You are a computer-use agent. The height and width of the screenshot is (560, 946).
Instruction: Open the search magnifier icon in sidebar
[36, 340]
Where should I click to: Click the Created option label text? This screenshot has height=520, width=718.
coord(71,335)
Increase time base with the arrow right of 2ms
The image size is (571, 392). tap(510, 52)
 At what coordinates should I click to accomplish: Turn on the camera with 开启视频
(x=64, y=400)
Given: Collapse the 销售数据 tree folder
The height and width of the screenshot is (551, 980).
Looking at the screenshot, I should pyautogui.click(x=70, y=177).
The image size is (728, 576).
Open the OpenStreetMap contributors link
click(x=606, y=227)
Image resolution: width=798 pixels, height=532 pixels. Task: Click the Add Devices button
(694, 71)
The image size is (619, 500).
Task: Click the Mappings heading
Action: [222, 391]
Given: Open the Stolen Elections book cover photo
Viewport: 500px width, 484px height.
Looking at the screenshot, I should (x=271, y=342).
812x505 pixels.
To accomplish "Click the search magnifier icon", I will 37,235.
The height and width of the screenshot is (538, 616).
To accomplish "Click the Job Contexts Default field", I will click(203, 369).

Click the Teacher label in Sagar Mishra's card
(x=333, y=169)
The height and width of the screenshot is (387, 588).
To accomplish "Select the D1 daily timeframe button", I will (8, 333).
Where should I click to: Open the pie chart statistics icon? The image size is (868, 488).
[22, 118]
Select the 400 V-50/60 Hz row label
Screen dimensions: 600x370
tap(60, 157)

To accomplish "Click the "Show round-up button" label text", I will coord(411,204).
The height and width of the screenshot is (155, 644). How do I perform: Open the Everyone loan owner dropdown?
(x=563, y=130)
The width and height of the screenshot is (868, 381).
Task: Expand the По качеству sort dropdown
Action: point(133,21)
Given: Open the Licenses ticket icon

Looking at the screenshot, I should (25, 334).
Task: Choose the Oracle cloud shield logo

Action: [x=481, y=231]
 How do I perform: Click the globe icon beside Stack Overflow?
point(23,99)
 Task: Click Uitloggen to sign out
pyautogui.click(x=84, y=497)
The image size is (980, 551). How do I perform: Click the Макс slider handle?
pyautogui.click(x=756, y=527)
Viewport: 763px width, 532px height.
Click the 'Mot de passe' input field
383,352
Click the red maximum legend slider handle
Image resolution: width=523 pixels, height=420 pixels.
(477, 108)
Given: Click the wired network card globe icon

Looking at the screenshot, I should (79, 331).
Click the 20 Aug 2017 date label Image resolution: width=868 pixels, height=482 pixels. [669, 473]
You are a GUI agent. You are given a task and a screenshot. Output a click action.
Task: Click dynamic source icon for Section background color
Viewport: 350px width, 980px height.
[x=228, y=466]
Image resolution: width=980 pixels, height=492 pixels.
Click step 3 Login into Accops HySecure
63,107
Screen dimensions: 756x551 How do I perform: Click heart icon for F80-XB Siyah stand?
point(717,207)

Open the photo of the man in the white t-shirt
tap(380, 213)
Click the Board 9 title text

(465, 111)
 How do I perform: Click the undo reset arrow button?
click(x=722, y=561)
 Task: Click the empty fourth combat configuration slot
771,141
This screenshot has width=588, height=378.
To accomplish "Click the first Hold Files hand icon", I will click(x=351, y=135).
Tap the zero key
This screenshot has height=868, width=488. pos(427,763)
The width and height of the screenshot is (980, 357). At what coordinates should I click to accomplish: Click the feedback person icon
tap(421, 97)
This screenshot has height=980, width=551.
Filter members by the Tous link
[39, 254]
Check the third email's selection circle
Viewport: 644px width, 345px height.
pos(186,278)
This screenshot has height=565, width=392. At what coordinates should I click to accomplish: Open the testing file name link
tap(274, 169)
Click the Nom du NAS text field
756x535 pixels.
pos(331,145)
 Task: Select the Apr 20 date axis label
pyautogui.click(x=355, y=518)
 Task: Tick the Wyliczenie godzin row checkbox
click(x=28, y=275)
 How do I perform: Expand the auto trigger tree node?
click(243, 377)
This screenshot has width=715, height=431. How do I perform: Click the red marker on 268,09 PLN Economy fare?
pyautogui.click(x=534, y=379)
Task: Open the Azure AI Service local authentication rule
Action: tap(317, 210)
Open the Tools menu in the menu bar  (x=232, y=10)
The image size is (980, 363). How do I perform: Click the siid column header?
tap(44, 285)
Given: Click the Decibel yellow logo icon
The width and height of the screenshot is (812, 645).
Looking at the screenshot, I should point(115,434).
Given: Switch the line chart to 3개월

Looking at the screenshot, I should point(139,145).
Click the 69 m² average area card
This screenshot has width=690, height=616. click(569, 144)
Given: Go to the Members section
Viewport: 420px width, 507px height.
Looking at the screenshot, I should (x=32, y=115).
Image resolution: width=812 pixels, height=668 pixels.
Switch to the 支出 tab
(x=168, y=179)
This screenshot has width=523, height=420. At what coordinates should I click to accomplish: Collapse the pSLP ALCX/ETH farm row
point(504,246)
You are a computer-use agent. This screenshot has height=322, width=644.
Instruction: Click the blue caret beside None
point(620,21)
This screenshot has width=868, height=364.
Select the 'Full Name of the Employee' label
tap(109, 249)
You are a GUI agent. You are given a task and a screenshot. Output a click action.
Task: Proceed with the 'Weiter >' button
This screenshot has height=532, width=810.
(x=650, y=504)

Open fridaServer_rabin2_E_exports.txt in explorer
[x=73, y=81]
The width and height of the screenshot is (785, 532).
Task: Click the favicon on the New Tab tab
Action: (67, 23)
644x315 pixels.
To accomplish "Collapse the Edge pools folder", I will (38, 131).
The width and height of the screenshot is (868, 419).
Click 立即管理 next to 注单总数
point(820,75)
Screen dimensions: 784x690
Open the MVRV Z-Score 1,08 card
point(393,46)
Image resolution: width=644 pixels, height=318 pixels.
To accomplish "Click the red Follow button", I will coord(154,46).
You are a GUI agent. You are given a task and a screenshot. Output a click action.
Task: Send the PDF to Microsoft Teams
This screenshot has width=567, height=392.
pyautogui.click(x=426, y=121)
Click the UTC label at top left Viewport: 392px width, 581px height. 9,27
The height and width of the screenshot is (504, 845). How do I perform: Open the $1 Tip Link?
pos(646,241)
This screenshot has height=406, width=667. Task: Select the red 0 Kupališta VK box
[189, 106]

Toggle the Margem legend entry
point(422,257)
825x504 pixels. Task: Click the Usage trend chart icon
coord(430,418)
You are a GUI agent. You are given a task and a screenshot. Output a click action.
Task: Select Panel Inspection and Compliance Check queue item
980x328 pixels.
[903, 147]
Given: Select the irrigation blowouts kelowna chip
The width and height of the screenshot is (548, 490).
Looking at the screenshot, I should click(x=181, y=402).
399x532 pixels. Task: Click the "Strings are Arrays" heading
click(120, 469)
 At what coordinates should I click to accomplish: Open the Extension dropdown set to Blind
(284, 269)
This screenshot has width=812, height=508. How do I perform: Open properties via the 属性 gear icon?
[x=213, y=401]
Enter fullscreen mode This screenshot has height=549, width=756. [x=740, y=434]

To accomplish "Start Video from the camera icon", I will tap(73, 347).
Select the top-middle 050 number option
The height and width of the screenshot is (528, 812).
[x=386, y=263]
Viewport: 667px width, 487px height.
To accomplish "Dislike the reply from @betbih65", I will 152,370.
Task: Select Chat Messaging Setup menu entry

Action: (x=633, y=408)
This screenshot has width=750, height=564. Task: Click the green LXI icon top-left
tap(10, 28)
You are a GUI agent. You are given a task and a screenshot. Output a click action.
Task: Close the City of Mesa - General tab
☆ ☆ ☆ ☆ ☆
■ **DIRECTIONS**
Each line of the data that includes "folder" should be copied.

■ **OUTPUT FOR THIS TASK**
Given: Collapse the 销售数据 tree folder
To accomplish "Collapse the Edge pools folder", I will (38, 131).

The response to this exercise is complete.